(Data excerpts)
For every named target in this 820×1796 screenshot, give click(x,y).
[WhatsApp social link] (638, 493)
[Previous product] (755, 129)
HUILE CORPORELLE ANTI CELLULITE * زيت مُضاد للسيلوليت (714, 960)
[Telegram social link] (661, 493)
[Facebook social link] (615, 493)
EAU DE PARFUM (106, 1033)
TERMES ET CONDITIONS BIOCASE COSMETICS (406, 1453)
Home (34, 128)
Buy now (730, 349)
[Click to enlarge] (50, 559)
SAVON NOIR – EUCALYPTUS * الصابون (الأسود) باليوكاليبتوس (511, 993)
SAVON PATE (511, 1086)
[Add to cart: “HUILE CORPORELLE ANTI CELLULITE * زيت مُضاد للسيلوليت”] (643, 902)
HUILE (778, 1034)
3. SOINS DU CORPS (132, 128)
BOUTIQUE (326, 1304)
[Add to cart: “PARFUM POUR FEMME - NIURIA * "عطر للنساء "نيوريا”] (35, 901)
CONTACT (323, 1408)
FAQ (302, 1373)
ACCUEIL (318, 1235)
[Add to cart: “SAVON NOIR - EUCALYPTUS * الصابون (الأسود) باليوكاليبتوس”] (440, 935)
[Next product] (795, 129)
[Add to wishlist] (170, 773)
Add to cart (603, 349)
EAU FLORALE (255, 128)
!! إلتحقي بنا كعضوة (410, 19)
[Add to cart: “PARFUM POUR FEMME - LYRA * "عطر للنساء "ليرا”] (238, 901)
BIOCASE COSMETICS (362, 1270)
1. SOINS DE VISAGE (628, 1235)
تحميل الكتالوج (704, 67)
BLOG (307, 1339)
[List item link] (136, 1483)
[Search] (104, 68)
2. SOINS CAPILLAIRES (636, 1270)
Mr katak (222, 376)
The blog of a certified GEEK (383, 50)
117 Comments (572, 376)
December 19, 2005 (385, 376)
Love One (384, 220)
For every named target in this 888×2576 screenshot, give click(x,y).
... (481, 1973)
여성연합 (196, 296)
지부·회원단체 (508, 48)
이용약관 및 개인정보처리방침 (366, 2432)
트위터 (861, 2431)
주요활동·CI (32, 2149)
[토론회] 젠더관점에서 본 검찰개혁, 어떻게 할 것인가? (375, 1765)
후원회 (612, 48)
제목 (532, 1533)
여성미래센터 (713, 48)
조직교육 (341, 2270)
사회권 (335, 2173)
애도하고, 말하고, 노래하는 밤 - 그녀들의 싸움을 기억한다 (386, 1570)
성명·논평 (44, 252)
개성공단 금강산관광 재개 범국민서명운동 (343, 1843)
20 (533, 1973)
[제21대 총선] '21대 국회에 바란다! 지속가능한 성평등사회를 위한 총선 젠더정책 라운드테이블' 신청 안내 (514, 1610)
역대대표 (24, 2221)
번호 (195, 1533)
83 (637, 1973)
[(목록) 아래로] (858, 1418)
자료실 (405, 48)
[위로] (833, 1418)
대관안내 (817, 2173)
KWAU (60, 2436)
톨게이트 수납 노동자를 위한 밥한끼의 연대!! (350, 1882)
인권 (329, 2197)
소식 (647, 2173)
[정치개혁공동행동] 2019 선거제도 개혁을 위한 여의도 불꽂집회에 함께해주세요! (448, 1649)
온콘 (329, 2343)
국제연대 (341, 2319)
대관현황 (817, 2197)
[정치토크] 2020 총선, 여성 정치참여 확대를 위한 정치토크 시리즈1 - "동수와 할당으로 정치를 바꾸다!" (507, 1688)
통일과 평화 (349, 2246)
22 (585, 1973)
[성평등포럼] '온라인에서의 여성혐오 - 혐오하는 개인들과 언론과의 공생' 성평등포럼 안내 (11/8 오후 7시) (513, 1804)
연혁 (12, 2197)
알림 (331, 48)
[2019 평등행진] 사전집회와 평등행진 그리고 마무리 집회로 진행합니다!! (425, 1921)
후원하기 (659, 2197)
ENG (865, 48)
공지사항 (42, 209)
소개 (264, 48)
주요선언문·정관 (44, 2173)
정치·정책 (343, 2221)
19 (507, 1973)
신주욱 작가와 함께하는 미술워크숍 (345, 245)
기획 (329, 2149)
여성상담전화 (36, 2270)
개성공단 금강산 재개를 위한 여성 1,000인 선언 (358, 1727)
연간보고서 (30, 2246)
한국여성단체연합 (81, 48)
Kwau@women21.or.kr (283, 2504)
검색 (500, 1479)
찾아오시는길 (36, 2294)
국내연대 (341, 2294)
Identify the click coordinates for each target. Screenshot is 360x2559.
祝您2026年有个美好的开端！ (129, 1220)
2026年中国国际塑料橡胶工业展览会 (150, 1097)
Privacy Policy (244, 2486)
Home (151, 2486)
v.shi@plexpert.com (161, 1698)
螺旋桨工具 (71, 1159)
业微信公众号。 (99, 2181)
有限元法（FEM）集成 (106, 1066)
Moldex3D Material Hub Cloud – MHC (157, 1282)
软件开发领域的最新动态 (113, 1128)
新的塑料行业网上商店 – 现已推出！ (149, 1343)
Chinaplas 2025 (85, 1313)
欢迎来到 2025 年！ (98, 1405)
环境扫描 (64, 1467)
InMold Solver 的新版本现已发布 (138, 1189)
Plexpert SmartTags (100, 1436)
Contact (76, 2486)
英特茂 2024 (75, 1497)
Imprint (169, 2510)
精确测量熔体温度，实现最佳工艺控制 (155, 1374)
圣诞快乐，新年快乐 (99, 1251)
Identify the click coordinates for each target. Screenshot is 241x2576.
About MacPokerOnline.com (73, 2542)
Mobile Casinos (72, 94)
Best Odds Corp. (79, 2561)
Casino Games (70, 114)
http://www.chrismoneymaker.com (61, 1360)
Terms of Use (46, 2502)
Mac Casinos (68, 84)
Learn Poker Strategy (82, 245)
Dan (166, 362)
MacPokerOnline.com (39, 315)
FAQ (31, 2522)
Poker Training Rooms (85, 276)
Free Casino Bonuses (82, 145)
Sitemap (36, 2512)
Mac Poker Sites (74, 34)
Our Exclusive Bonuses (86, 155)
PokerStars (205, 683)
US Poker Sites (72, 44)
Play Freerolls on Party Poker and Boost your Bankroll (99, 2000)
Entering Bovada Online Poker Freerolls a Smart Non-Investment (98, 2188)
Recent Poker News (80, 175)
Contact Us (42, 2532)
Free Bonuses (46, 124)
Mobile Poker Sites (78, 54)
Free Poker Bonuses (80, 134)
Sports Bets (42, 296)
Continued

== PROBLEM REQUIREMENTS ==
Looking over the records, find each line with the word "target" and copy it.

== EXERCISE RESPONSE ==
For every named target in this 820×1796 screenshot, give click(x,y).
For every named target in this 888×2576 screenshot, give click(x,y).
Identify the click coordinates for each target. Screenshot is 360x2559.
Identify the click coordinates for each target. Screenshot is 241x2576.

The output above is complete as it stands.